Schyve concluded by discussing the reimbursement system. In health care, all stakeholders should be driven by altruistic incentives to provide higher-quality, safer patient care to meet patients’ needs. A secondary incentive for producing better care is reducing the waste of health care resources that result from adverse events and system failures. The reimbursement policy and infrastructure must be transformed to support delivery of better care by reducing disincentives to providing high-quality, safe care and providing incentives to do so.



Agreeing with the notion that few incentives exist to stratify data, a question arose about the ability of many hospitals to stratify, as the numbers of minority patients may be too low to do so. It was noted that a significant minority of hospitals could in fact stratify even after combining all care into broad groups for specific conditions such as cardiac care. In response, Hasnain-Wynia said that it is important to understand the level at which the intervention is targeted. In this case, the goal is to link data to quality metrics and to make changes through quality improvement. Even when dealing with small patient populations (e.g., a Vietnamese patient population of 20 people), it is important to know what level of care these populations are receiving.

The bigger challenge, Hasnain-Wynia said, is to aggregate and report differences in care in the context of performance incentive programs. It is also important to begin development of methodologies to fill voids in the literature, such as whether certain groups of people or geographic regions can be clustered together.

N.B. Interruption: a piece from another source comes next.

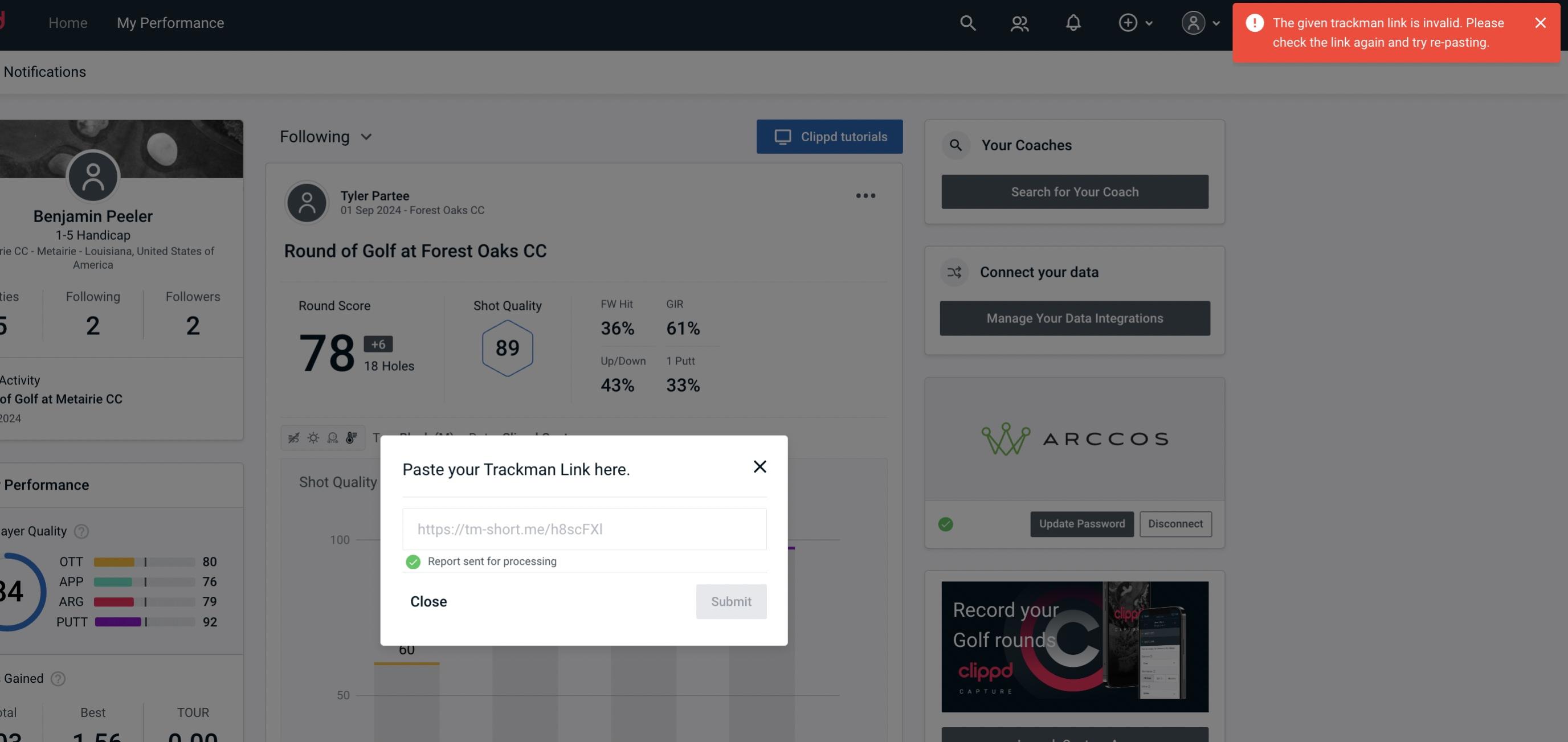Open the Home menu tab
This screenshot has height=742, width=1568.
(x=68, y=23)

In health care, communication with the public is a large problem that needs to be addressed, said Carolyn Clancy of the Agency for Healthcare Research and Quality (AHRQ). Special outreach efforts are needed to communicate with hospital CEOs, especially in the area of health literacy.

Through her research, Hasnain-Wynia noted that the largest communications challenges are with hospital administrators. Although a handful of organizations and leaders understand the issues and are working on them, this understanding and corresponding action are not widespread. In addition, clinicians often do not believe that disparities occur in their own practices or hospitals.

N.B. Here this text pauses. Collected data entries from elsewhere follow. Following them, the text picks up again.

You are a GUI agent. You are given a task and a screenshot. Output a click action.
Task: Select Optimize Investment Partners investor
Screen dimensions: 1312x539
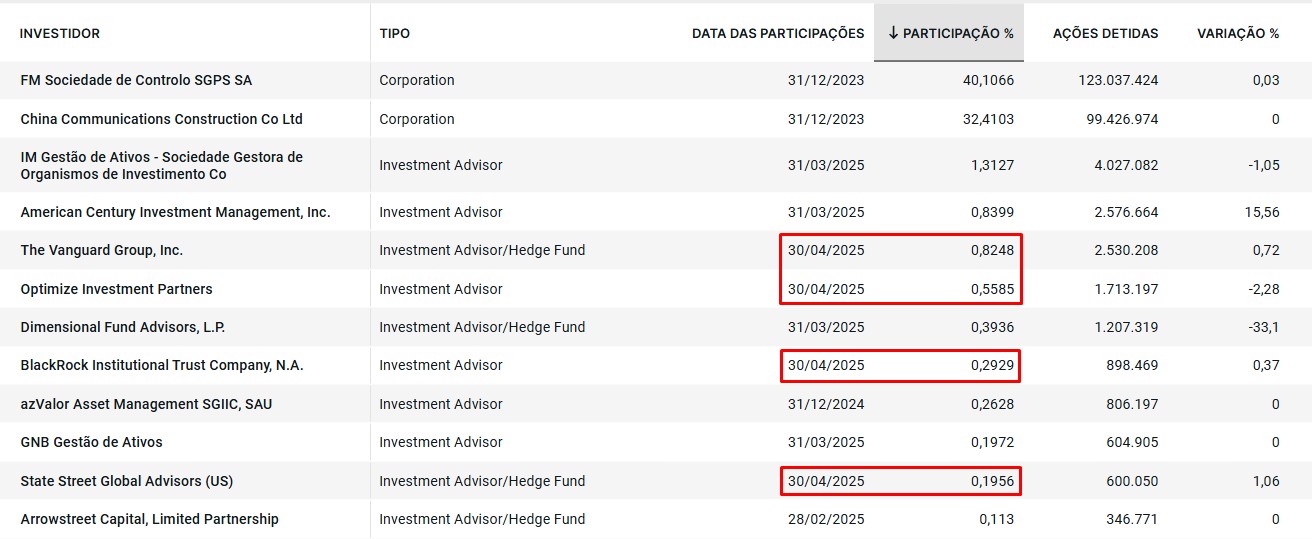tap(116, 289)
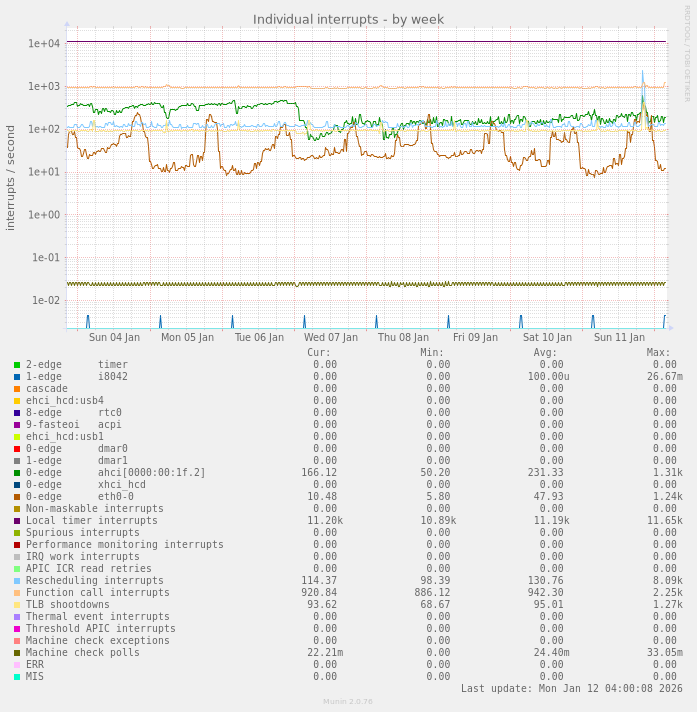The width and height of the screenshot is (697, 712).
Task: Click the MIS legend color swatch
Action: [x=17, y=677]
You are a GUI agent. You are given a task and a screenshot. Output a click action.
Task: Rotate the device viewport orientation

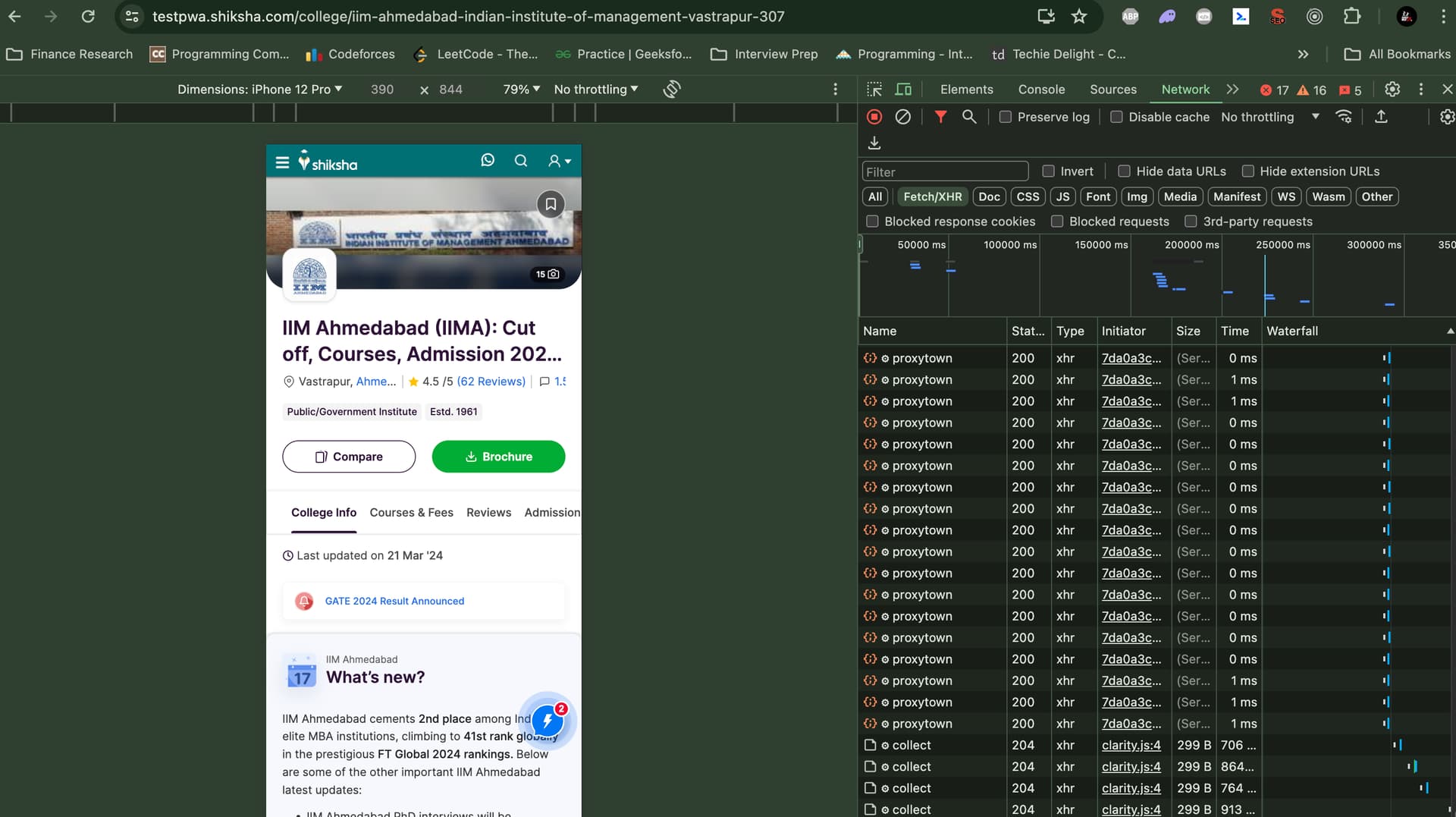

Adverse Effects of Data Collection

Responding to a comment about the patient fear generated in response to data collection, aggregation, and disclosure, Schyve recognized the courage it takes for people to collect and share data that can sometimes uncover unexpected, embarrassing results. Unexpected findings must nevertheless be communicated in order to embolden others to take risks in collecting and using data. Public disclosure of organization-specific data should occur only when appropriate, as premature disclosure may decrease the likelihood that people will collect and use the data for improvement. Data that are used in the aggregate can often demonstrate where a problem exists.

Disparities or Patient-Centered Care?

It is important for individual organizations to understand what data are revealing, Hasnain-Wynia said. For example, in some places it takes longer than recommended standards for black patients with acute myocardial infarction to get from the emergency department to the catheterization lab. Further qualitative analysis of data showed that the reason for this disparity was that many black patients wanted to consult with their primary care physicians before undergoing another service. As another example, Hispanic women often have longer visits because they want to talk with male family members. Are these examples of health disparities or patient-centered care? It is a fine, and sometimes difficult, line to identify. Data tell part of the story, not the whole story, but they help in beginning to reveal what that story is, Hasnain-Wynia said.

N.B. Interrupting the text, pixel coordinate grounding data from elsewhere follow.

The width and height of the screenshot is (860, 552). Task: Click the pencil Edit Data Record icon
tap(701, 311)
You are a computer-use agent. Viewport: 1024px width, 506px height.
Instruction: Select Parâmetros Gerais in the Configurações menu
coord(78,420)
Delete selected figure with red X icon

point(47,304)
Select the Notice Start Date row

Schyve emphasized that it is very common in health care to jump directly from recognizing a problem to choosing a solution, sometimes because that solution was successful in another institution that faced the same problem. This is often inappropriate, though; only data can reveal the specific causes of the problem, which may differ among institutions. Applying the same “solution” to a different cause is likely to waste resources, lead to disappointing results, and leave the problem unresolved.